The 2026-05-10 Phase D WFQ row uses the same repaired shape as the 2026-05-02 pair: blocking parent join, 262,144 blocks, work_rounds=64, five runs, KVM-backed QEMU pinned to physical-core logical CPUs 0,1,2,3, and a matching Linux pthread baseline on the same pin set. Raw capOS artifacts are under target/thread-scale/20260510T193200Z/; raw Linux artifacts are under target/linux-thread-scale/20260510T194600Z/.

The 2026-05-02 capOS/Linux pair used main commit 374f8556; raw capOS artifacts are under target/thread-scale/20260502T213544Z/, and raw Linux artifacts are under target/linux-thread-scale/20260502T213445Z/.

The row improved the four-worker work window from 1.566x to 3.088x and the four-worker total window from 1.538x to 2.700x compared with the single-global-queue row. Linux on the same host and pin set recorded 3.974x work and 3.850x total at four workers. The remaining difference is the scheduler/runtime optimization target for later work.

Guest-side attribution is available with CAPOS_THREAD_SCALE_GUEST_MEASURE=1. It emits aggregate and per-phase measurements for spawn_ready, work, shutdown, and final_total, including scheduler choice, lock, timer, TLB, serial, shared-kernel-lock, network-poll, thread-placement, and sampled user-PC buckets. Host-side QEMU profiling is available with CAPOS_THREAD_SCALE_PROFILE=1.

Direct IPC Handoff Timing

The 2026-07-27 direct-IPC run measures a CALL-to-receiver workload interval for a synchronous two-thread endpoint exchange and, independently, the scheduler interval inside direct handoffs. The parent performs eight untimed warmup exchanges followed by 64 measured exchanges. It reads the guest TSC immediately before CALL submission; the receiver reads the same TSC immediately after endpoint_recv_wait returns and sends that timestamp back. The resulting user-side interval includes CALL publication, kernel endpoint dispatch, receiver scheduling, context restore, and receiver resume, but stops before RETURN scheduling. It is a mixed-path workload metric because the output does not identify whether each receiver wake used the direct target or the ordinary queue.
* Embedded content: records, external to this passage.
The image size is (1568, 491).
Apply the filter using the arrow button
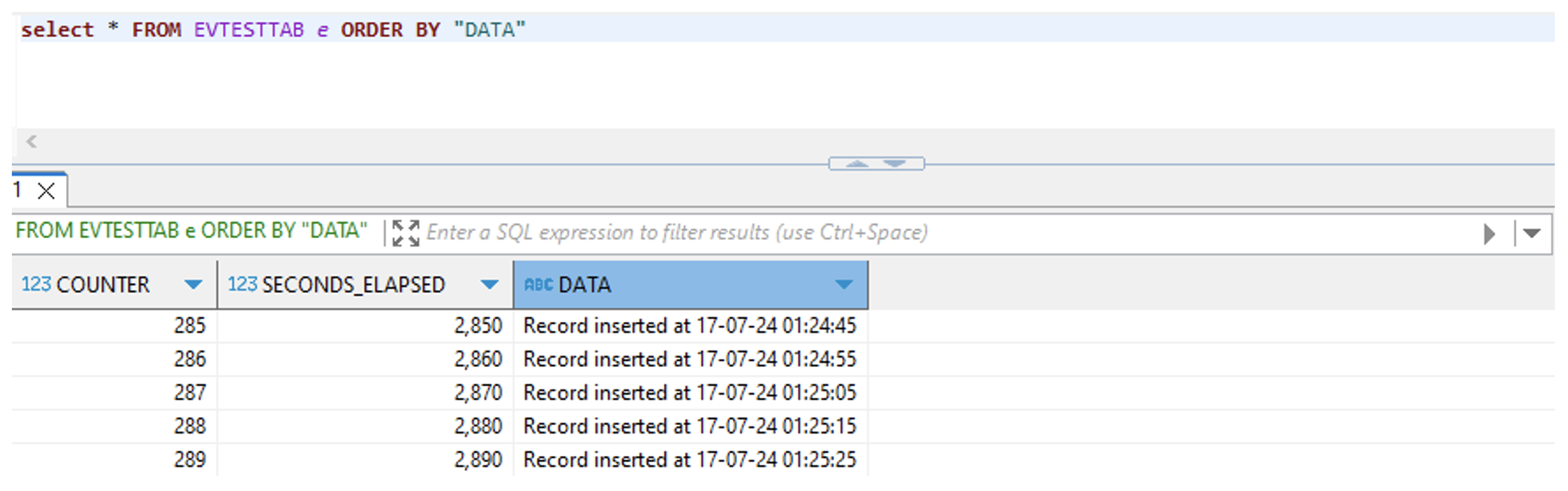[1489, 234]
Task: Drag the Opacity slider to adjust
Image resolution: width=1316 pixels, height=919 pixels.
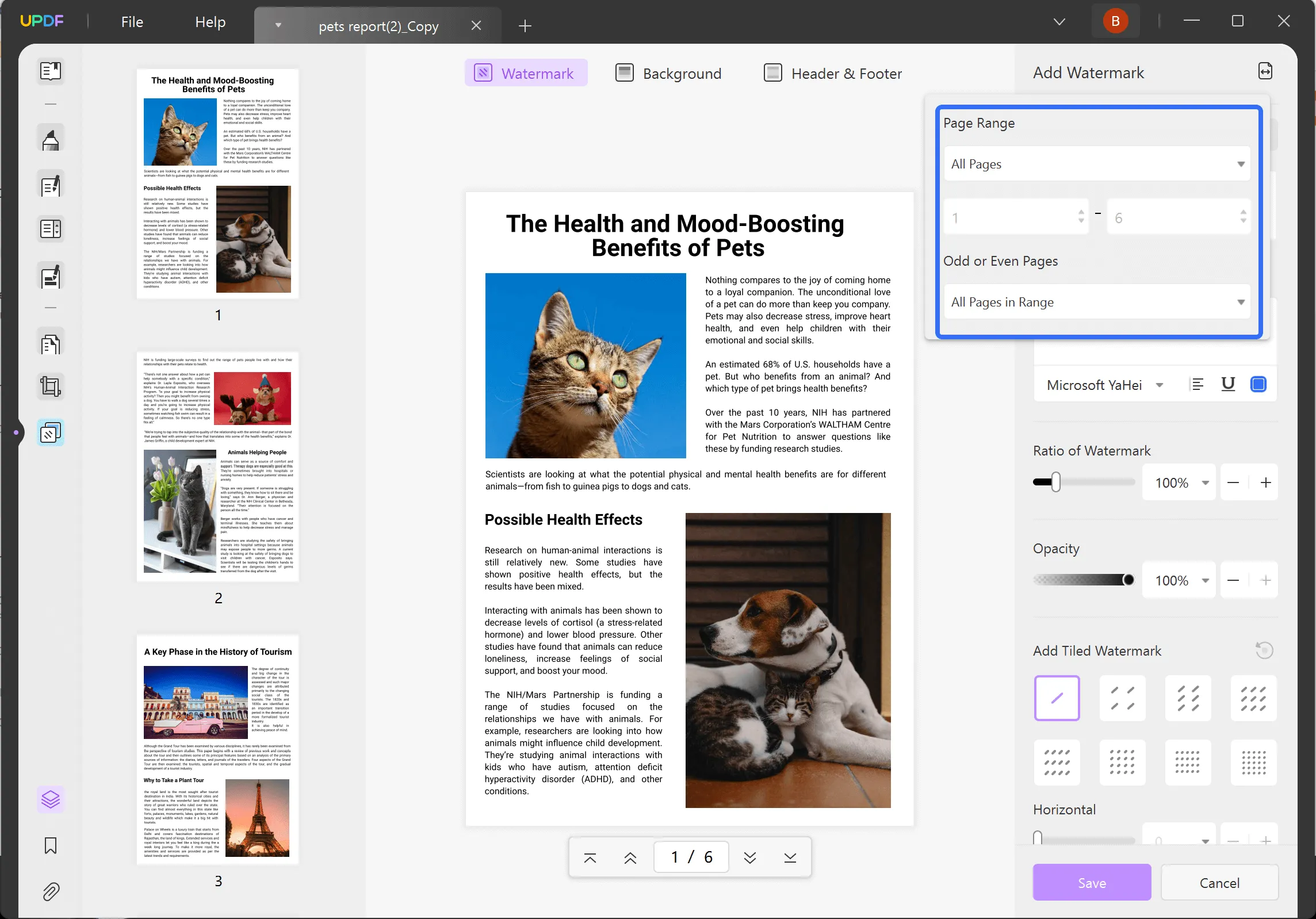Action: tap(1129, 581)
The measure-only kernel counter starts when ready_thread_for_direct_ipc publishes the unblocked receiver as WakePolicy::DirectTarget and stops when choose_next_locked selects it. It therefore isolates ready-to-selection latency. The ordinary direct-handoff debug line is suppressed only in the measure build so serial output between selection and context restore does not inflate the user-side interval.

Five foreground runs of CAPOS_MEASURE_QEMU_TASKSET_CPUS=0 make run-measure were recorded from 2026-07-27 02:27–02:29 UTC. QEMU 8.2.2 ran one qemu64 guest vCPU with KVM enabled and was pinned to host logical CPU 0. The host was an 8-logical-CPU, 4-core Intel Xeon 2.80 GHz VM, so this is nested QEMU/KVM evidence rather than a bare-metal latency claim.

Measure	Runs	Median	Range within the 96-second collection
CALL-to-receiver mean per run	5	7,924,721 cycles	7,757,445–8,331,819 cycles
Kernel ready-to-selection mean per run	5	396,515 cycles	387,503–414,989 cycles
Individual kernel ready-to-selection interval	357 handoffs	—	378,337–534,133 cycles

The boot-global kernel counter recorded 71 or 72 direct selections while the workload issued 72 endpoint calls. It is not tagged by workload round, and a TSC underflow is discarded, so the record cannot identify which calls used the direct target. The CALL-to-receiver row therefore includes all 64 measured workload samples; only the kernel ready-to-selection rows describe observed direct selections. RETURN is deliberately outside both reported intervals: CAP_OP_RETURN wakes the caller through wake_cap_waiter_if_satisfied, which uses ordinary WFQ enqueue rather than direct_ipc_target. An end-to-end CALL/RETURN timer therefore includes queued caller wakeup and can quantize at the 10 ms TICK_NS; it is not a direct-handoff latency measure.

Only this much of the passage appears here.